The tools can allow people to learn while they write, said Michelle Navarre Cleary, the founder of DePaul University’s School for New Learning Writing Program and now the associate provost for learning at the non-profit educational institution College Unbound. She said research has consistently shown that teaching grammar through sentence diagramming and memorizing parts of speech doesn’t necessarily leave students any better off.
“Saying that you have to crawl before you can run when it comes to writing – to name the parts of speech before you can start writing – is not only not true, it’s counterproductive,” said Navarre Cleary. “It shuts people down instead of getting them thinking.”

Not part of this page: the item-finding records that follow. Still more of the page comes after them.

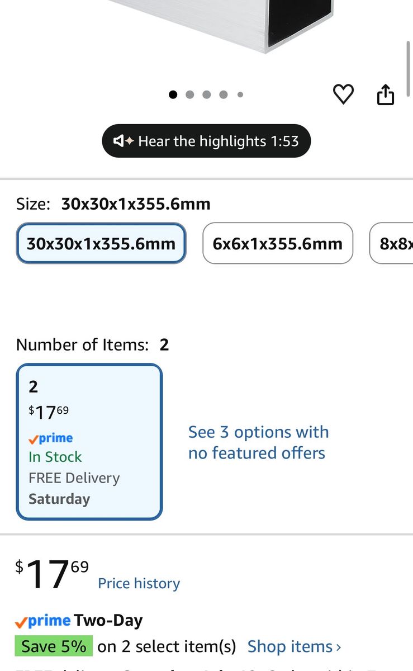413x671 pixels.
Task: Tap the Prime logo in the Two-Day line
Action: tap(43, 621)
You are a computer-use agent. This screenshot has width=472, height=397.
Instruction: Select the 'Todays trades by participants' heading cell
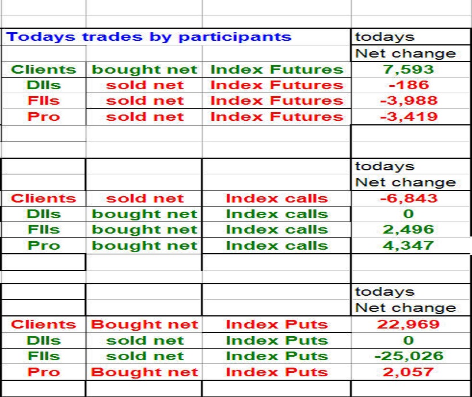tap(149, 37)
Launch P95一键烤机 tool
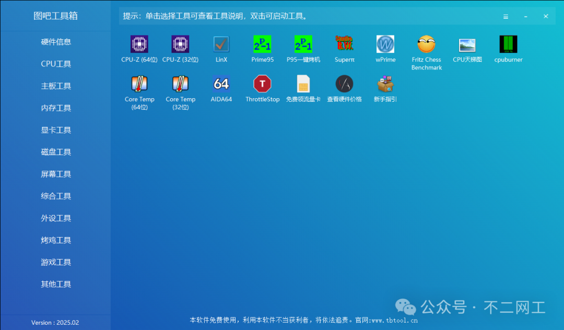Image resolution: width=564 pixels, height=330 pixels. pyautogui.click(x=303, y=44)
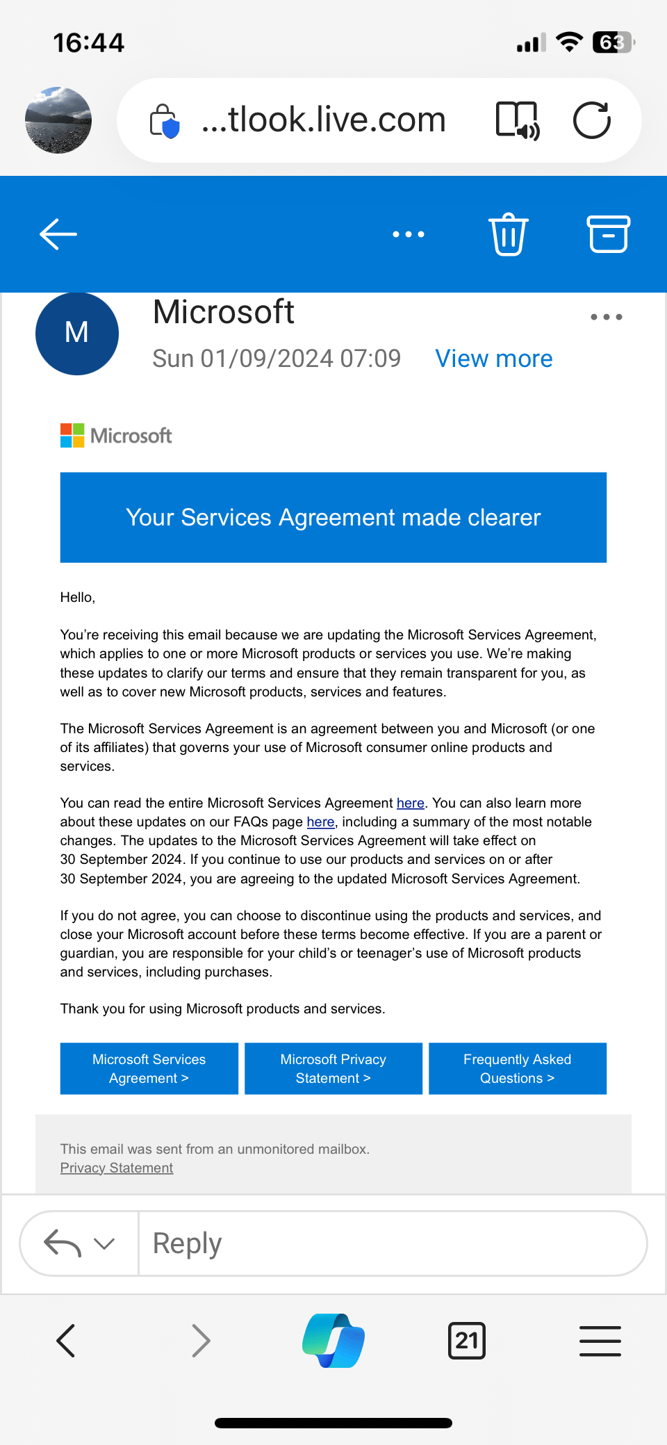Image resolution: width=667 pixels, height=1445 pixels.
Task: Open Microsoft Privacy Statement button
Action: 334,1068
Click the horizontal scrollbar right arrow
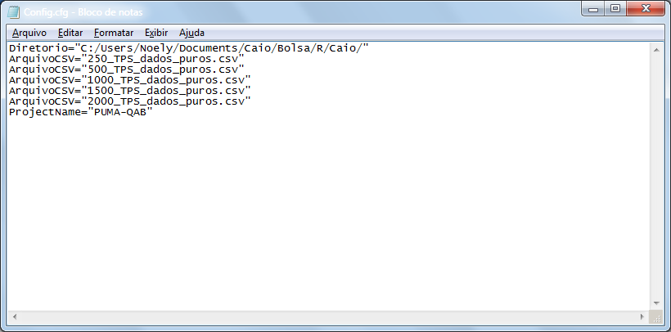Image resolution: width=671 pixels, height=332 pixels. tap(642, 317)
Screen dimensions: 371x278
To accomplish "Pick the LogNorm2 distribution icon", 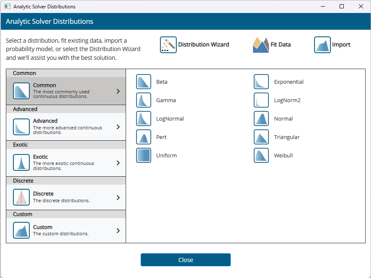I will [x=261, y=100].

[Half the world is bilingual. What’s our problem?]
In the end, most kids are likely to get a mixture of AI-assisted and traditional methods of writing education.
Kathy and Jim Locke are homeschooling two of their kids this year in Silicon Valley-adjacent Alameda, Calif., in part to get them out from behind the school’s Google Chrome books and to reintroduce them to more classical education methods. Grammar class this year will be a mixture of techniques, including traditional sentence diagramming.
“We have what I think is a healthy fear of technology,” said Kathy Locke, a public school teacher. “In tackling things like writing and grammar, we want our kids to have a more classical model of teaching.”
But for her adult family literacy class of English as a second language students, the new grammar tools could be hugely helpful, she added, in addition to traditional methods. It’s “such a cool technology,” she added.